- US inflation data did not provide a clear answer on a possible Fed pivot.
- The market continues to price in the start of rate cuts as early as September.
- Technology portfolios stand to gain the most if the market scenario plays out. Will Tiger Global Management return to an upward trajectory?
In the event of rapid interest rate cuts in September, the stock market could rally, and technology companies could be the primary beneficiaries.
Julian Robertson - A Financial Markets Legend
Julian Robertson, considered one of the most prominent investors in history, died last August at 90. He began his serious investment career in 1980 by founding the Tiger Management Fund with $8.8 million in capital.
As a result of an impressive average annual return of 32%, the fund's capitalization reached $22 billion in 1998.
A year after the fund closed in 2000, the next iteration of the firm was Tiger Global Management, which still exists today and was founded by one of the analysts who grew up under Julian Robertson's wing - Chase Coleman III.
Currently, the firm's capital is divided between two strategies, one of which is investing in publicly traded companies.
According to a report available as of February 14, 2023, the fund's portfolio primarily includes companies in the technology sector, with the biggest stake in Microsoft (NASDAQ: MSFT ).
With our InvestingPro tool, we will take deep dive into Tiger Global Management's portfolio structure.
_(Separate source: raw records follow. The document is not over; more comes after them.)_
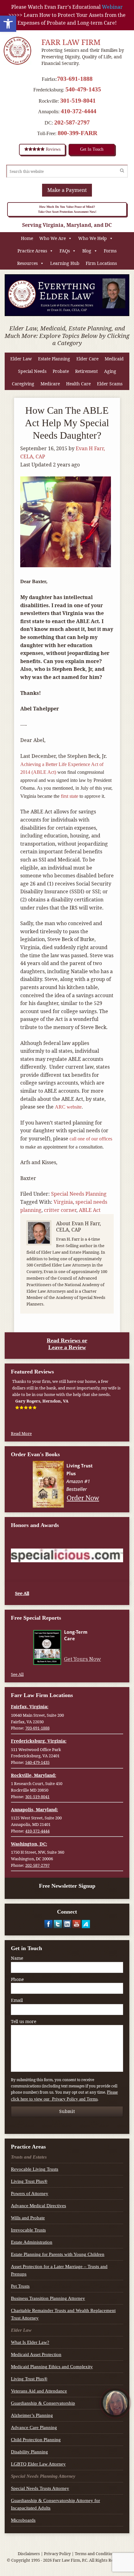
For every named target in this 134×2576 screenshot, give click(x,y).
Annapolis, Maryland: (34, 1809)
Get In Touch (91, 149)
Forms (110, 251)
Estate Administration (31, 2242)
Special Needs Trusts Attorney (40, 2488)
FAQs (65, 251)
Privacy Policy (57, 2553)
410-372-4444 (78, 111)
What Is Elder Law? (30, 2342)
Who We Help (92, 238)
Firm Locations (101, 263)
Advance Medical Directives (38, 2205)
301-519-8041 (78, 100)
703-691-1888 (75, 78)
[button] (8, 24)
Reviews (52, 149)
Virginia (63, 1201)
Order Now (83, 1497)
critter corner (60, 1210)
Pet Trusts (20, 2286)
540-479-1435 (83, 89)
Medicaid (114, 359)
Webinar (112, 6)
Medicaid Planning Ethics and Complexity (52, 2366)
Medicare (50, 384)
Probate (61, 371)
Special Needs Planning (79, 1193)
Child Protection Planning (36, 2439)
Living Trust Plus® (29, 2181)
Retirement (86, 371)
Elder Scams (109, 384)
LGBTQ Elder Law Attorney (38, 2463)
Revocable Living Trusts (34, 2169)
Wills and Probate (28, 2217)
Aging (110, 371)
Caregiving (23, 384)
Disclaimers (29, 2553)
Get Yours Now (82, 1659)
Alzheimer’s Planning (32, 2415)
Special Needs (32, 371)
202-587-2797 (72, 122)
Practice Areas (32, 251)
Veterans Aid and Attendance (39, 2390)
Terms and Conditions (96, 2553)
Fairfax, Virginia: (29, 1707)
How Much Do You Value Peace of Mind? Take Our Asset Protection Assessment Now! (67, 209)
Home (27, 238)
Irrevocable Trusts (28, 2229)
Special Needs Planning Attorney (43, 2476)
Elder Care (87, 359)
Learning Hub (64, 263)
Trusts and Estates (29, 2156)
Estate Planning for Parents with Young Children (57, 2254)
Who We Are (52, 238)
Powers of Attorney (29, 2193)
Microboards (23, 2520)
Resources (27, 263)
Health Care (78, 384)
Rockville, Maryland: (33, 1775)
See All (22, 1593)
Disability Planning (29, 2451)
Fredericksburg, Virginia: (38, 1741)
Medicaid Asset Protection (36, 2354)
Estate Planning (54, 359)
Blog (86, 251)
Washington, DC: (29, 1844)
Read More (21, 1433)
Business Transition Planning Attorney (48, 2298)
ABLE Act (90, 1210)
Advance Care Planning (34, 2427)
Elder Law (21, 359)
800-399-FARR (77, 132)
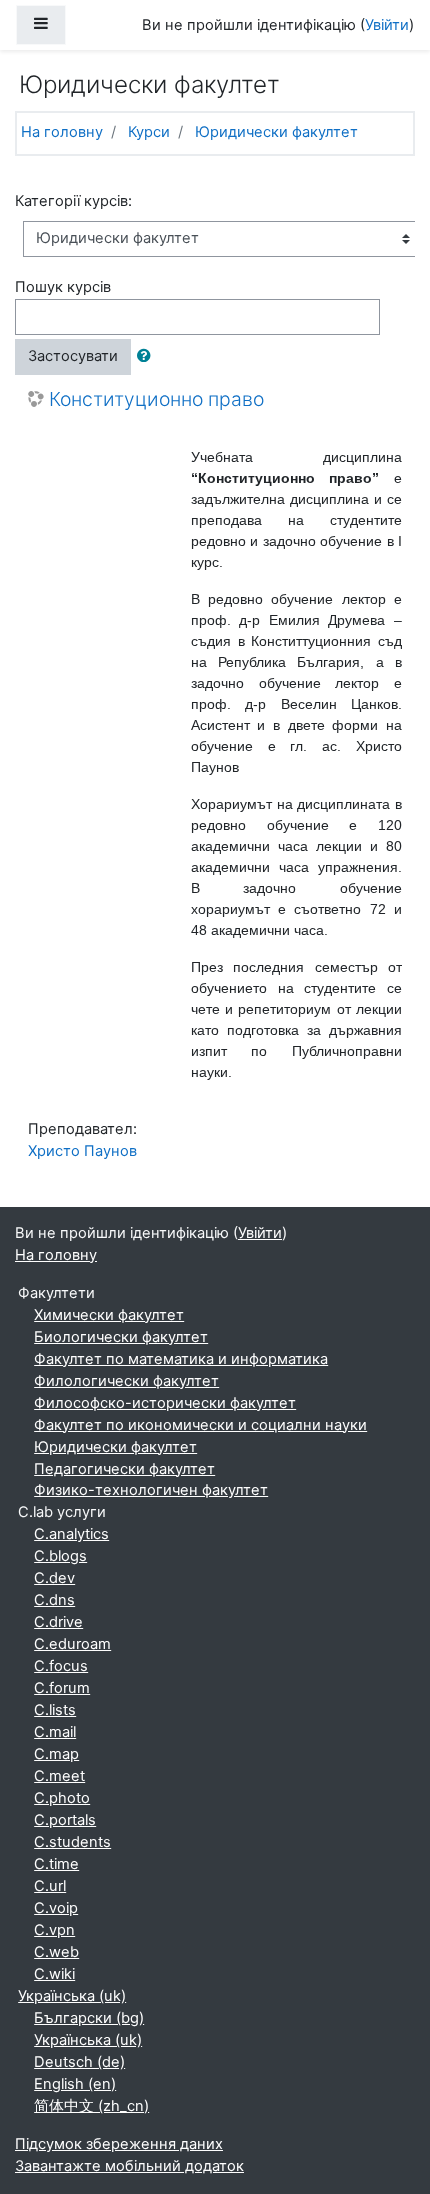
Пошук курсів (63, 287)
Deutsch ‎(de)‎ (79, 2062)
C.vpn (54, 1930)
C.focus (61, 1666)
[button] (148, 357)
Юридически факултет (276, 132)
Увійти (387, 25)
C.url (50, 1886)
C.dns (54, 1600)
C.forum (62, 1688)
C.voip (56, 1908)
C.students (72, 1842)
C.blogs (60, 1556)
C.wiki (54, 1974)
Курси (149, 132)
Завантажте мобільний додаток (129, 2166)
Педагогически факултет (124, 1469)
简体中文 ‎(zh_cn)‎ (91, 2106)
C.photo (62, 1798)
Readers can do the same for virtually every company or fund in the market just by clicking the following link.
Will Tiger Global Management Rebound After a Weak 2022?
2022 was a year to forget for this fund, which lost more than 50% of its value as the stock market entered a bear market.
Despite this, the portfolio has rebounded for the past six months and outperformed the S&P 500 over the same period.
Looking at the sector breakdown, Tiger Global Management's biggest exposure is to Software (33.5%) (of which Microsoft is 11.6%) and Financial Services (14.4%).
Based on the current holdings, technology giant Microsoft is crucial to the portfolio's overall performance.
Microsoft Impresses With Revenues and Profits
The US tech giant has been on an uptrend since the beginning of the year. As a result, it has already managed to make up more than half of the losses stemming from a disastrous 2022.
Technically, the demand side is attacking a strong supply zone in the $312 area.
Fundamentally, the company stands out with its stable and relatively high revenues and profits compared to the pre-pandemic period.
In the most likely scenario, the stock is expected to break through the current resistance and continue its uptrend toward the previous high at around $350 per share.
However, on the downside, a temporary pullback to $295 is likely if the stock fails to break out.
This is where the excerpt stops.